— REQUIRED WORK —
The records that follow need to be output exactly as they are.

++++ ENTRIES PROVIDED ++++

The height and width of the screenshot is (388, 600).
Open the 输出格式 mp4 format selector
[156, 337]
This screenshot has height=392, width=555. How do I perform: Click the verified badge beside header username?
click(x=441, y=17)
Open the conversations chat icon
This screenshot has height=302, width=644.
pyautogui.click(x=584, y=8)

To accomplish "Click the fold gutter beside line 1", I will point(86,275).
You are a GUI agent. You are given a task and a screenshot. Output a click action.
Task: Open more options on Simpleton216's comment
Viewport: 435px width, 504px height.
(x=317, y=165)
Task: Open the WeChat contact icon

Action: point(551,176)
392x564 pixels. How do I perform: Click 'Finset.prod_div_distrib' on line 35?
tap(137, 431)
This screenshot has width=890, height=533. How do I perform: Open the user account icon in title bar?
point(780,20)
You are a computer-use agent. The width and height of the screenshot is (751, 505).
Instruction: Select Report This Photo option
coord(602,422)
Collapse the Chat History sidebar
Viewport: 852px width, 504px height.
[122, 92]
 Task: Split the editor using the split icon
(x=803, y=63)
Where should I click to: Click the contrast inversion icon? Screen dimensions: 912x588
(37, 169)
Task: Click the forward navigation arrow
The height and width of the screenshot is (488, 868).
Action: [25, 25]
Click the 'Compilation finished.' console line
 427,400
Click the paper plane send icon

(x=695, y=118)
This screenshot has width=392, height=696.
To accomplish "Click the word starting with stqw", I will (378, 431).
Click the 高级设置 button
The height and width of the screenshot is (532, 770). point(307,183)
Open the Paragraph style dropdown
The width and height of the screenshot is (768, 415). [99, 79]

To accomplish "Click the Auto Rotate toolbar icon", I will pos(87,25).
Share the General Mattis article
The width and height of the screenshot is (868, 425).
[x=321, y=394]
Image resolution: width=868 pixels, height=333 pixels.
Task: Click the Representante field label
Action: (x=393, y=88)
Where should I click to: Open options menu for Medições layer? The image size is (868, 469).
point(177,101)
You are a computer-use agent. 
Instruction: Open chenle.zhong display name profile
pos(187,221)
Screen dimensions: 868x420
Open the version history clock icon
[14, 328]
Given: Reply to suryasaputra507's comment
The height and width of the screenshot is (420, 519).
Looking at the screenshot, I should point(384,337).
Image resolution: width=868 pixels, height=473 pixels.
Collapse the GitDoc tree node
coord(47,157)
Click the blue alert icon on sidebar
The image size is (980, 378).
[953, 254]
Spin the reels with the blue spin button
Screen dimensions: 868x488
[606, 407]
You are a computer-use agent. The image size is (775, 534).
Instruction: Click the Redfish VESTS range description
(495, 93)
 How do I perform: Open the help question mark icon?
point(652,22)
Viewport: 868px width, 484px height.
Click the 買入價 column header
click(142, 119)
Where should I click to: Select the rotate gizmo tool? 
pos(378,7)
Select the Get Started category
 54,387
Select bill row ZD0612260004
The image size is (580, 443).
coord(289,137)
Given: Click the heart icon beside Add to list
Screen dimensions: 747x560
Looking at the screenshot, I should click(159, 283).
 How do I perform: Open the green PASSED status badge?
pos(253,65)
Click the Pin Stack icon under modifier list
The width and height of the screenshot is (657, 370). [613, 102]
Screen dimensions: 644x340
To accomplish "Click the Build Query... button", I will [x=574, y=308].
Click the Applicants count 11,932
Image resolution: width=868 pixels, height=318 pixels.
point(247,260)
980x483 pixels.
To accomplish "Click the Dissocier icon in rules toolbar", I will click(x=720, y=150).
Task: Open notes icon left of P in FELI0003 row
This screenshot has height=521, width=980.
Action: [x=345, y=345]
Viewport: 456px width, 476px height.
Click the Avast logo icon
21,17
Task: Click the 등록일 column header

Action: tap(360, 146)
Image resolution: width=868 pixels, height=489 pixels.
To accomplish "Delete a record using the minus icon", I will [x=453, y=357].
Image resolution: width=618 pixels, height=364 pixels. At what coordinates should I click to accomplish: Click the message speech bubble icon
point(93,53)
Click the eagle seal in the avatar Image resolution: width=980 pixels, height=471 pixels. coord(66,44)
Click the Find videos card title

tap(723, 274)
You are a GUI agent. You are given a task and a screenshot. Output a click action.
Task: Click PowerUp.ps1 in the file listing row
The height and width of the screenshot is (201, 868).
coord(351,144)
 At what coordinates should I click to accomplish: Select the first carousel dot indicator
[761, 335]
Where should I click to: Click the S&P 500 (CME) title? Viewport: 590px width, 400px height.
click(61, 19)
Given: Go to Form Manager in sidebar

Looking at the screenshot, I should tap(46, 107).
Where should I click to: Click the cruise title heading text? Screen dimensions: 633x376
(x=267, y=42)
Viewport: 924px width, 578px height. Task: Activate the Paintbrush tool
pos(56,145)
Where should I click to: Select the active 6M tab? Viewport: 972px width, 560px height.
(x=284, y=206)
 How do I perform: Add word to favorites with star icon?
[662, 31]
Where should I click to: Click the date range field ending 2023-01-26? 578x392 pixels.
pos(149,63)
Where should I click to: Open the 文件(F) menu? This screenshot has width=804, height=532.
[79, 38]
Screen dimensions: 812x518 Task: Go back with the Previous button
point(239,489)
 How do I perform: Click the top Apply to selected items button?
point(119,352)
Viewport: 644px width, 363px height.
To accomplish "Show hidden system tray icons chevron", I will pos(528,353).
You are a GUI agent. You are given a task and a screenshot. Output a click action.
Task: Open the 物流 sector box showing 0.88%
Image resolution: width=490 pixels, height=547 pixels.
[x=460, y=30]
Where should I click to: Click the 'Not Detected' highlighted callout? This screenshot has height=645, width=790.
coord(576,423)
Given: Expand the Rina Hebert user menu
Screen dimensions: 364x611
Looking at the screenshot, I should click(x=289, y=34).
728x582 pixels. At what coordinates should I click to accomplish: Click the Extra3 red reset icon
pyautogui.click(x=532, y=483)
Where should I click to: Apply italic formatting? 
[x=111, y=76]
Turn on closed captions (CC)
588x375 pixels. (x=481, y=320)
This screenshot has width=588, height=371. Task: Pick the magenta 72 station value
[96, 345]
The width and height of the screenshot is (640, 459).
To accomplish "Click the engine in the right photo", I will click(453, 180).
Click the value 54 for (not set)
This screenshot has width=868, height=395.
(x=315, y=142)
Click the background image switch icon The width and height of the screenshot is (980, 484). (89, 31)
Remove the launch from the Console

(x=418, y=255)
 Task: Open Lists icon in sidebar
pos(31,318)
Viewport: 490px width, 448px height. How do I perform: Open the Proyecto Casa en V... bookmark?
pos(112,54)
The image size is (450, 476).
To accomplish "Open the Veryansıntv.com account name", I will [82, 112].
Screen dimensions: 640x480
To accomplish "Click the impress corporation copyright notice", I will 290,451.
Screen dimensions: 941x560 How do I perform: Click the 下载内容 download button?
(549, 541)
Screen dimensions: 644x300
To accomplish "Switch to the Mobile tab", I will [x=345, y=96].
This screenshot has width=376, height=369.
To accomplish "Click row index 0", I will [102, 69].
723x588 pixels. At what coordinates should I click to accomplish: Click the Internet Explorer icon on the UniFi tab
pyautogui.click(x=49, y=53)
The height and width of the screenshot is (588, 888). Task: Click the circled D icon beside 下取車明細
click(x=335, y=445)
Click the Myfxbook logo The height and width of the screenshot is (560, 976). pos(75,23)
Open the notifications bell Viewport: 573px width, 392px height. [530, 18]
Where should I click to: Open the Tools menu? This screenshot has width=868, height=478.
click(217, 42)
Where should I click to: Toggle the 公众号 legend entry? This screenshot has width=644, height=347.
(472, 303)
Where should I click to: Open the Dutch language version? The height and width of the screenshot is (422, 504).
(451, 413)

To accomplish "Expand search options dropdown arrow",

++++

— YOUR RESPONSE —
The height and width of the screenshot is (388, 600).
Open the 输出格式 mp4 format selector
[156, 337]
This screenshot has height=392, width=555. How do I perform: Click the verified badge beside header username?
click(x=441, y=17)
Open the conversations chat icon
This screenshot has height=302, width=644.
pyautogui.click(x=584, y=8)

To accomplish "Click the fold gutter beside line 1", I will point(86,275).
You are a GUI agent. You are given a task and a screenshot. Output a click action.
Task: Open more options on Simpleton216's comment
Viewport: 435px width, 504px height.
(x=317, y=165)
Task: Open the WeChat contact icon

Action: point(551,176)
392x564 pixels. How do I perform: Click 'Finset.prod_div_distrib' on line 35?
tap(137, 431)
This screenshot has width=890, height=533. How do I perform: Open the user account icon in title bar?
point(780,20)
You are a computer-use agent. The width and height of the screenshot is (751, 505).
Instruction: Select Report This Photo option
coord(602,422)
Collapse the Chat History sidebar
Viewport: 852px width, 504px height.
[122, 92]
 Task: Split the editor using the split icon
(x=803, y=63)
Where should I click to: Click the contrast inversion icon? Screen dimensions: 912x588
(37, 169)
Task: Click the forward navigation arrow
The height and width of the screenshot is (488, 868).
Action: [25, 25]
Click the 'Compilation finished.' console line
 427,400
Click the paper plane send icon

(x=695, y=118)
This screenshot has width=392, height=696.
To accomplish "Click the word starting with stqw", I will (378, 431).
Click the 高级设置 button
The height and width of the screenshot is (532, 770). point(307,183)
Open the Paragraph style dropdown
The width and height of the screenshot is (768, 415). [99, 79]

To accomplish "Click the Auto Rotate toolbar icon", I will pos(87,25).
Share the General Mattis article
The width and height of the screenshot is (868, 425).
[x=321, y=394]
Image resolution: width=868 pixels, height=333 pixels.
Task: Click the Representante field label
Action: (x=393, y=88)
Where should I click to: Open options menu for Medições layer? The image size is (868, 469).
point(177,101)
You are a computer-use agent. 
Instruction: Open chenle.zhong display name profile
pos(187,221)
Screen dimensions: 868x420
Open the version history clock icon
[14, 328]
Given: Reply to suryasaputra507's comment
The height and width of the screenshot is (420, 519).
Looking at the screenshot, I should point(384,337).
Image resolution: width=868 pixels, height=473 pixels.
Collapse the GitDoc tree node
coord(47,157)
Click the blue alert icon on sidebar
The image size is (980, 378).
[953, 254]
Spin the reels with the blue spin button
Screen dimensions: 868x488
[606, 407]
You are a computer-use agent. The image size is (775, 534).
Instruction: Click the Redfish VESTS range description
(495, 93)
 How do I perform: Open the help question mark icon?
point(652,22)
Viewport: 868px width, 484px height.
Click the 買入價 column header
click(142, 119)
Where should I click to: Select the rotate gizmo tool? 
pos(378,7)
Select the Get Started category
 54,387
Select bill row ZD0612260004
The image size is (580, 443).
coord(289,137)
Given: Click the heart icon beside Add to list
Screen dimensions: 747x560
Looking at the screenshot, I should click(159, 283).
 How do I perform: Open the green PASSED status badge?
pos(253,65)
Click the Pin Stack icon under modifier list
The width and height of the screenshot is (657, 370). [613, 102]
Screen dimensions: 644x340
To accomplish "Click the Build Query... button", I will [x=574, y=308].
Click the Applicants count 11,932
Image resolution: width=868 pixels, height=318 pixels.
point(247,260)
980x483 pixels.
To accomplish "Click the Dissocier icon in rules toolbar", I will click(x=720, y=150).
Task: Open notes icon left of P in FELI0003 row
This screenshot has height=521, width=980.
Action: [x=345, y=345]
Viewport: 456px width, 476px height.
Click the Avast logo icon
21,17
Task: Click the 등록일 column header

Action: tap(360, 146)
Image resolution: width=868 pixels, height=489 pixels.
To accomplish "Delete a record using the minus icon", I will [x=453, y=357].
Image resolution: width=618 pixels, height=364 pixels. At what coordinates should I click to accomplish: Click the message speech bubble icon
point(93,53)
Click the eagle seal in the avatar Image resolution: width=980 pixels, height=471 pixels. coord(66,44)
Click the Find videos card title

tap(723, 274)
You are a GUI agent. You are given a task and a screenshot. Output a click action.
Task: Click PowerUp.ps1 in the file listing row
The height and width of the screenshot is (201, 868).
coord(351,144)
 At what coordinates should I click to accomplish: Select the first carousel dot indicator
[761, 335]
Where should I click to: Click the S&P 500 (CME) title? Viewport: 590px width, 400px height.
click(61, 19)
Given: Go to Form Manager in sidebar

Looking at the screenshot, I should tap(46, 107).
Where should I click to: Click the cruise title heading text? Screen dimensions: 633x376
(x=267, y=42)
Viewport: 924px width, 578px height. Task: Activate the Paintbrush tool
pos(56,145)
Where should I click to: Select the active 6M tab? Viewport: 972px width, 560px height.
(x=284, y=206)
 How do I perform: Add word to favorites with star icon?
[662, 31]
Where should I click to: Click the date range field ending 2023-01-26? 578x392 pixels.
pos(149,63)
Where should I click to: Open the 文件(F) menu? This screenshot has width=804, height=532.
[79, 38]
Screen dimensions: 812x518 Task: Go back with the Previous button
point(239,489)
 How do I perform: Click the top Apply to selected items button?
point(119,352)
Viewport: 644px width, 363px height.
To accomplish "Show hidden system tray icons chevron", I will pos(528,353).
You are a GUI agent. You are given a task and a screenshot. Output a click action.
Task: Open the 物流 sector box showing 0.88%
Image resolution: width=490 pixels, height=547 pixels.
[x=460, y=30]
Where should I click to: Click the 'Not Detected' highlighted callout? This screenshot has height=645, width=790.
coord(576,423)
Given: Expand the Rina Hebert user menu
Screen dimensions: 364x611
Looking at the screenshot, I should click(x=289, y=34).
728x582 pixels. At what coordinates should I click to accomplish: Click the Extra3 red reset icon
pyautogui.click(x=532, y=483)
Where should I click to: Apply italic formatting? 
[x=111, y=76]
Turn on closed captions (CC)
588x375 pixels. (x=481, y=320)
This screenshot has width=588, height=371. Task: Pick the magenta 72 station value
[96, 345]
The width and height of the screenshot is (640, 459).
To accomplish "Click the engine in the right photo", I will click(453, 180).
Click the value 54 for (not set)
This screenshot has width=868, height=395.
(x=315, y=142)
Click the background image switch icon The width and height of the screenshot is (980, 484). (89, 31)
Remove the launch from the Console

(x=418, y=255)
 Task: Open Lists icon in sidebar
pos(31,318)
Viewport: 490px width, 448px height. How do I perform: Open the Proyecto Casa en V... bookmark?
pos(112,54)
The image size is (450, 476).
To accomplish "Open the Veryansıntv.com account name", I will [82, 112].
Screen dimensions: 640x480
To accomplish "Click the impress corporation copyright notice", I will 290,451.
Screen dimensions: 941x560 How do I perform: Click the 下载内容 download button?
(549, 541)
Screen dimensions: 644x300
To accomplish "Switch to the Mobile tab", I will [x=345, y=96].
This screenshot has width=376, height=369.
To accomplish "Click row index 0", I will [102, 69].
723x588 pixels. At what coordinates should I click to accomplish: Click the Internet Explorer icon on the UniFi tab
pyautogui.click(x=49, y=53)
The height and width of the screenshot is (588, 888). Task: Click the circled D icon beside 下取車明細
click(x=335, y=445)
Click the Myfxbook logo The height and width of the screenshot is (560, 976). pos(75,23)
Open the notifications bell Viewport: 573px width, 392px height. [530, 18]
Where should I click to: Open the Tools menu? This screenshot has width=868, height=478.
click(217, 42)
Where should I click to: Toggle the 公众号 legend entry? This screenshot has width=644, height=347.
(472, 303)
Where should I click to: Open the Dutch language version? The height and width of the screenshot is (422, 504).
(451, 413)

To accomplish "Expand search options dropdown arrow",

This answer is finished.